— Stated exercise —
Report each line of the listing below that contains the string "pixels", copying the line in full. Case matters, so a line counts only if the string matches letter for letter in uppercase and lowercase.

Rows on where targets appear:
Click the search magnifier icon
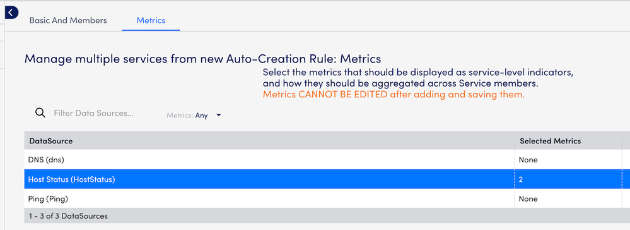The height and width of the screenshot is (230, 630). (x=40, y=113)
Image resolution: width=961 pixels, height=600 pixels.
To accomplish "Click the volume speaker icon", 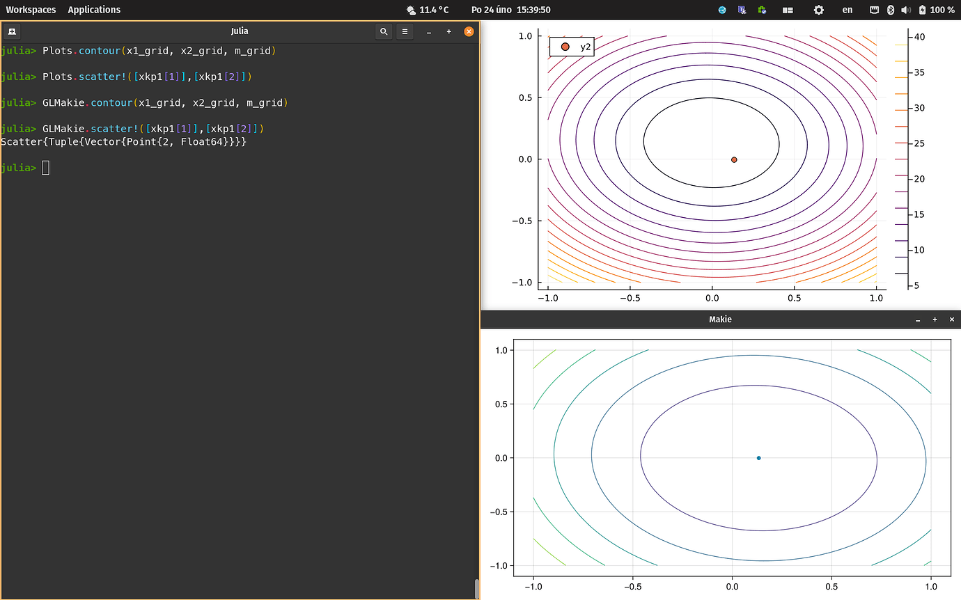I will point(907,10).
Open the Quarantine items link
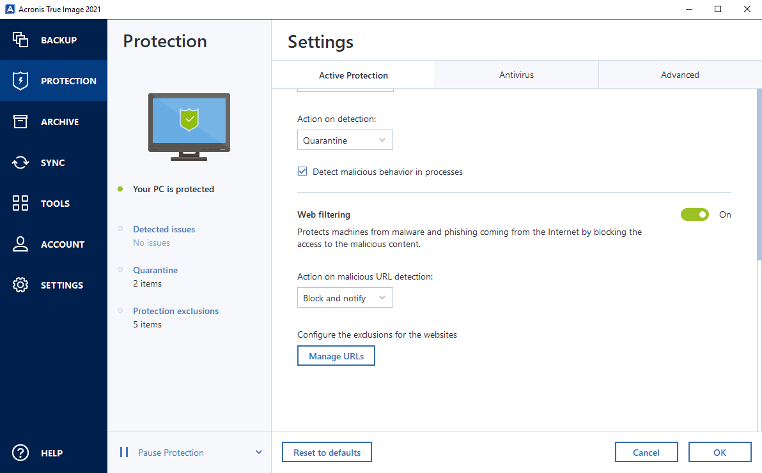This screenshot has height=473, width=762. tap(155, 270)
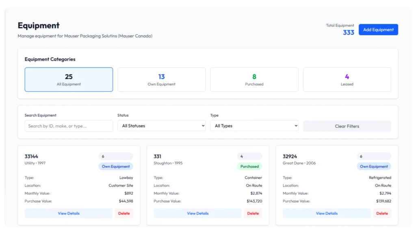The width and height of the screenshot is (416, 234).
Task: Show the Leased equipment category
Action: [347, 80]
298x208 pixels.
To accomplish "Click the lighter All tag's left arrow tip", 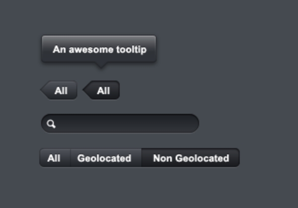I will (x=43, y=91).
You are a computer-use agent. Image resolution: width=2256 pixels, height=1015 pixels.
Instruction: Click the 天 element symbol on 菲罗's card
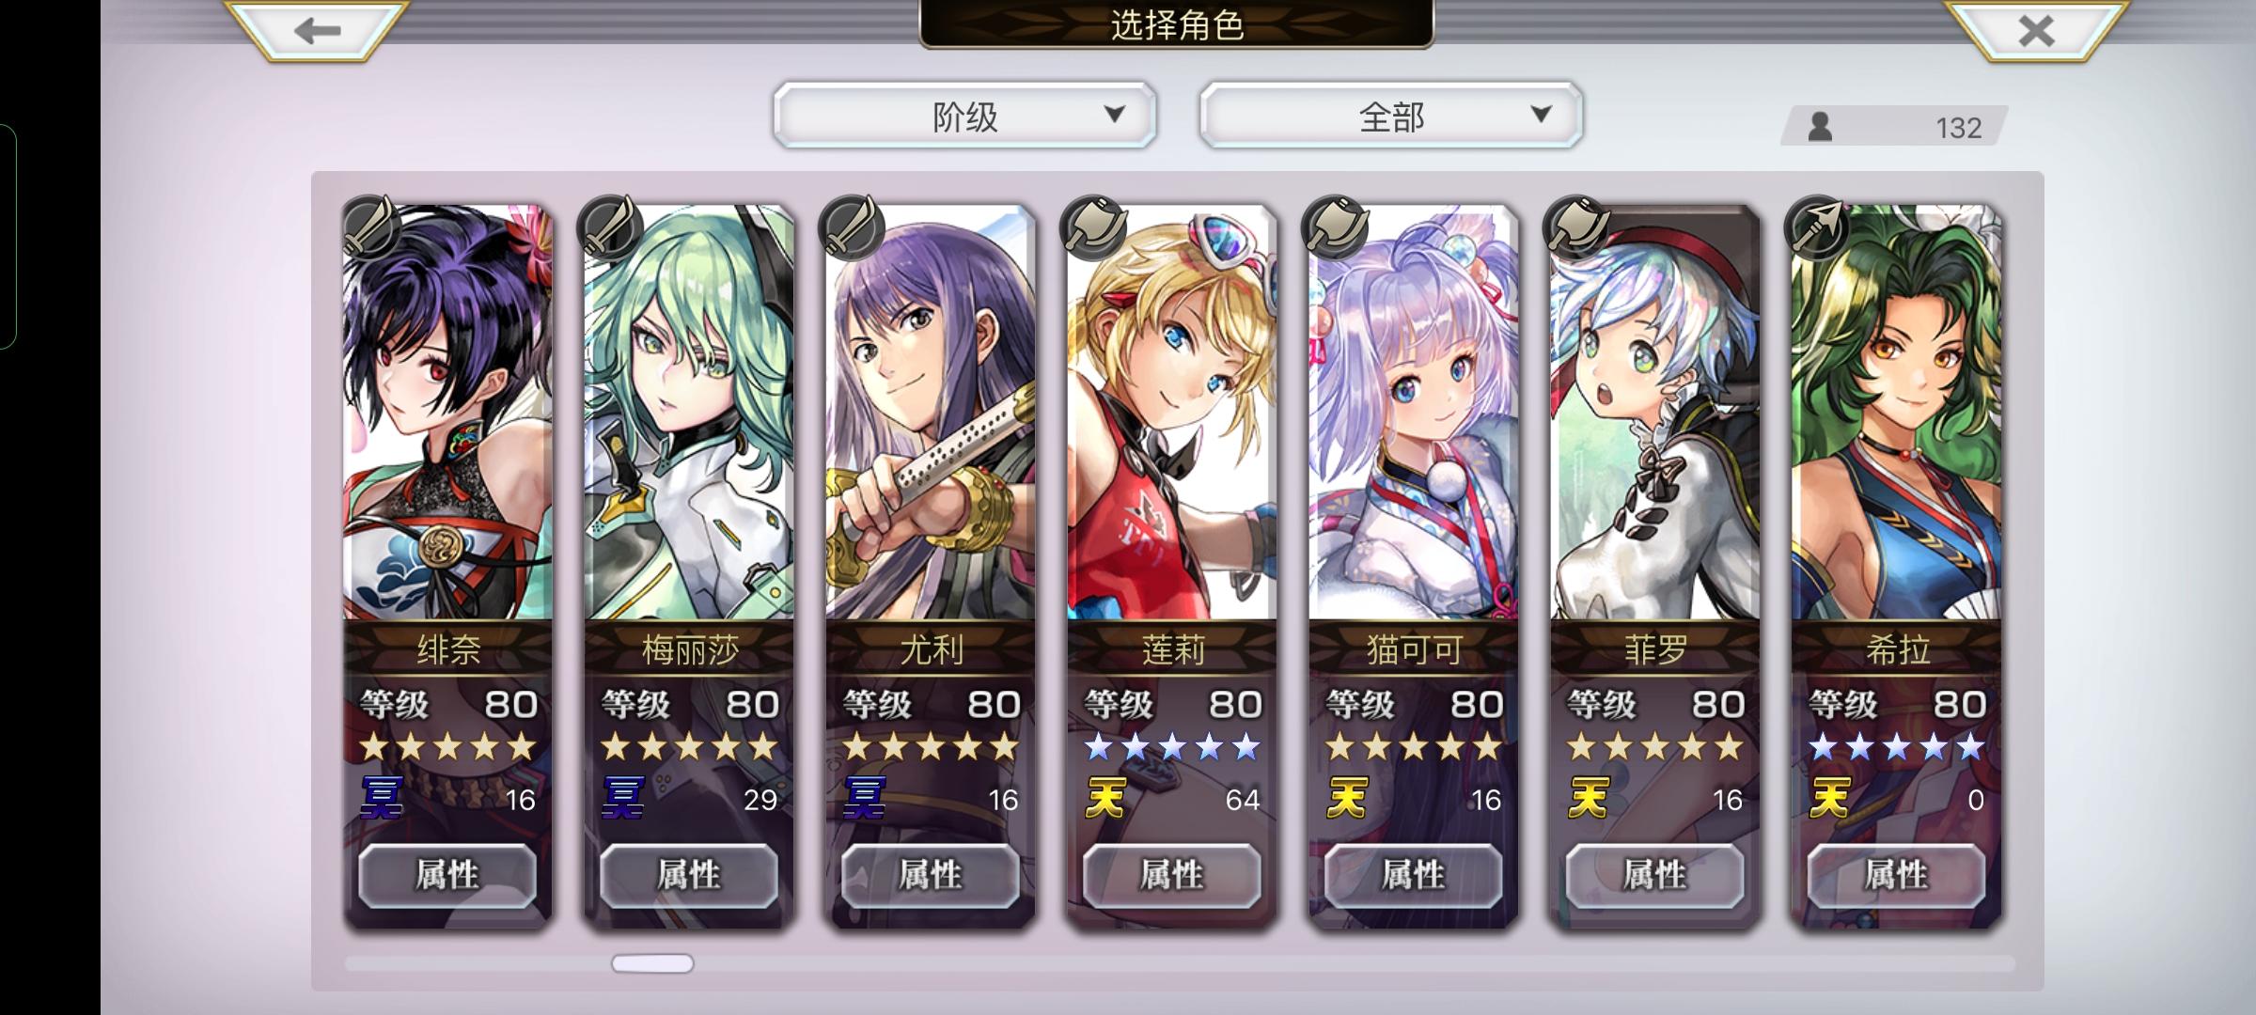click(1589, 799)
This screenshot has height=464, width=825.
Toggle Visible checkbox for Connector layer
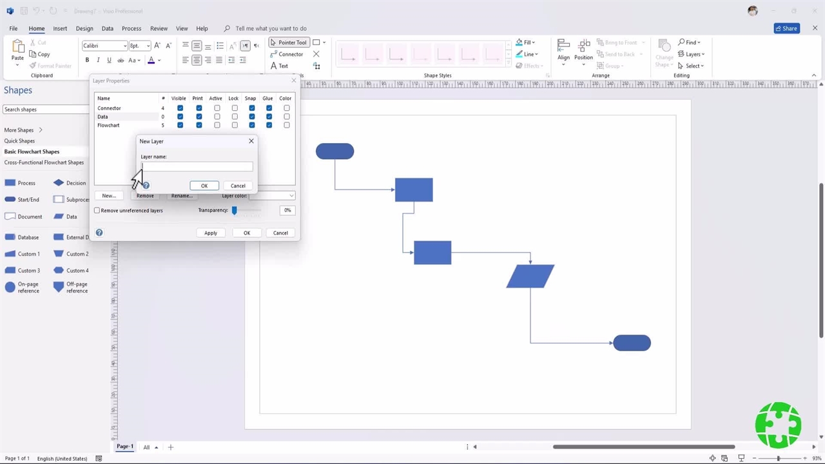tap(180, 108)
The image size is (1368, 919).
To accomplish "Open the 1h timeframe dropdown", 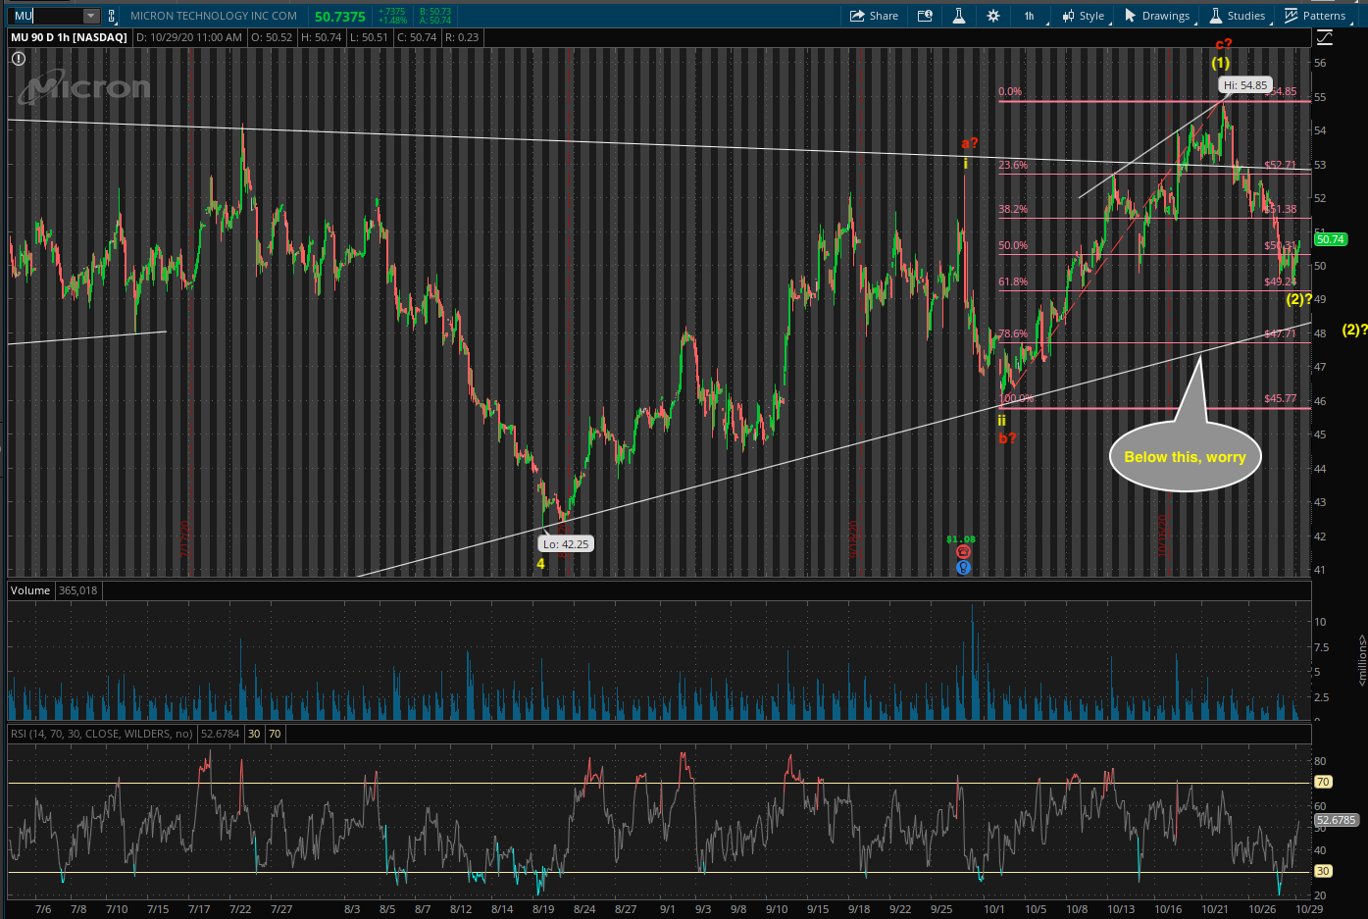I will pyautogui.click(x=1032, y=16).
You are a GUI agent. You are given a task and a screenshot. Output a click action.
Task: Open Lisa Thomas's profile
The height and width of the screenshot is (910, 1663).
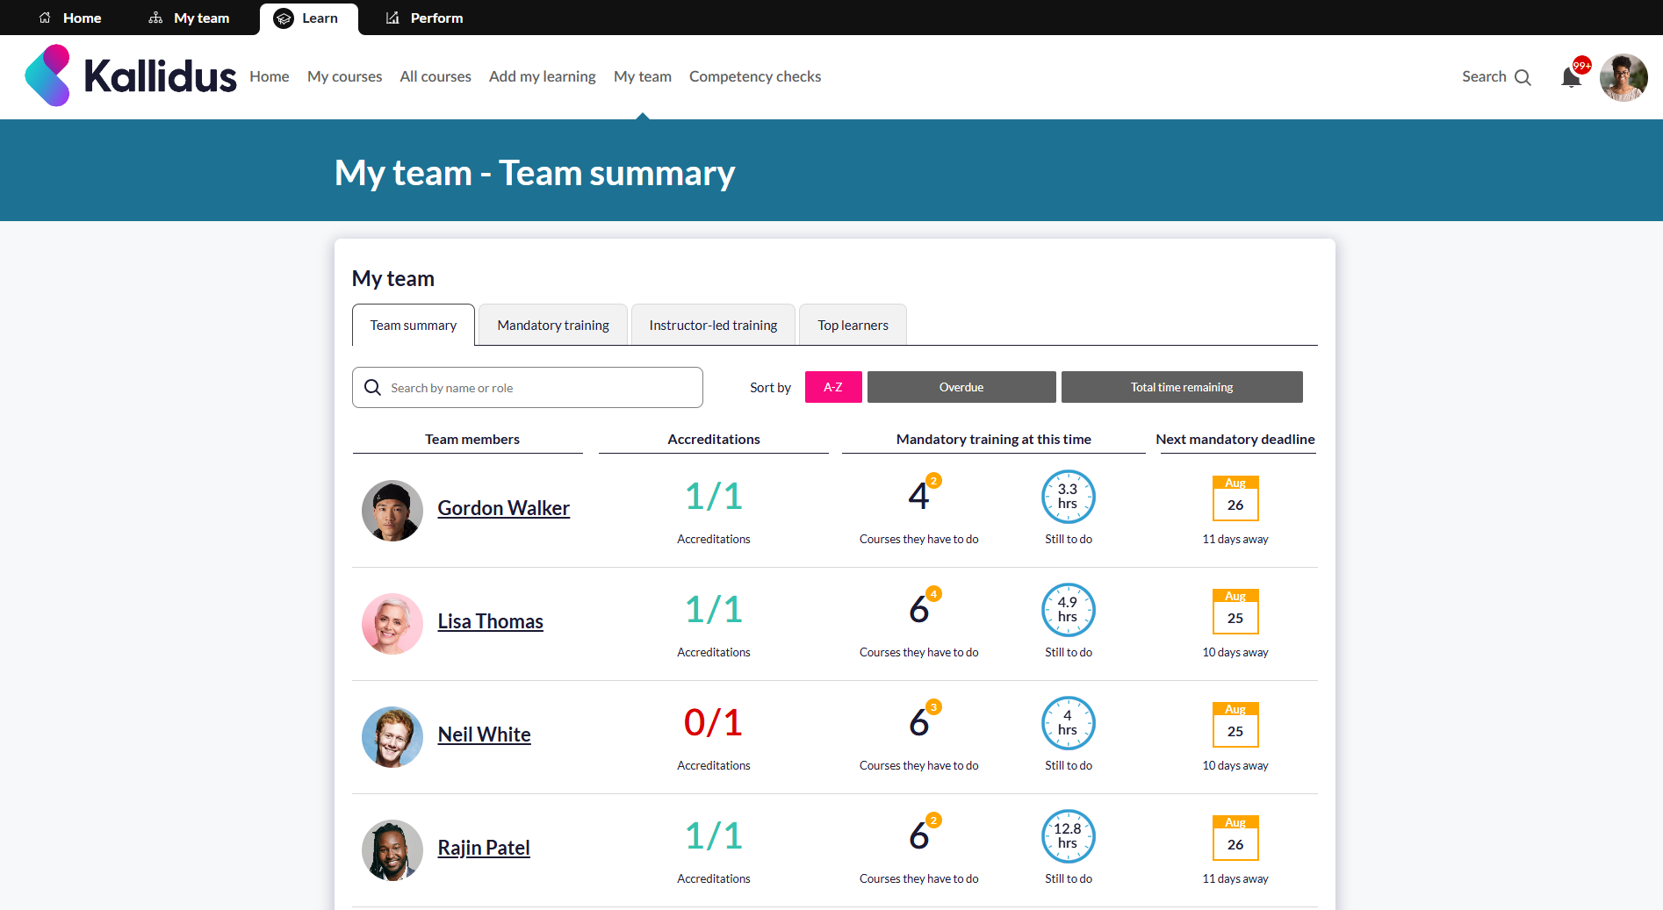coord(490,620)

— Task output —
Image resolution: width=961 pixels, height=600 pixels.
298x208 pixels.
You are a computer-use agent. Image resolution: width=2256 pixels, height=1015 pixels.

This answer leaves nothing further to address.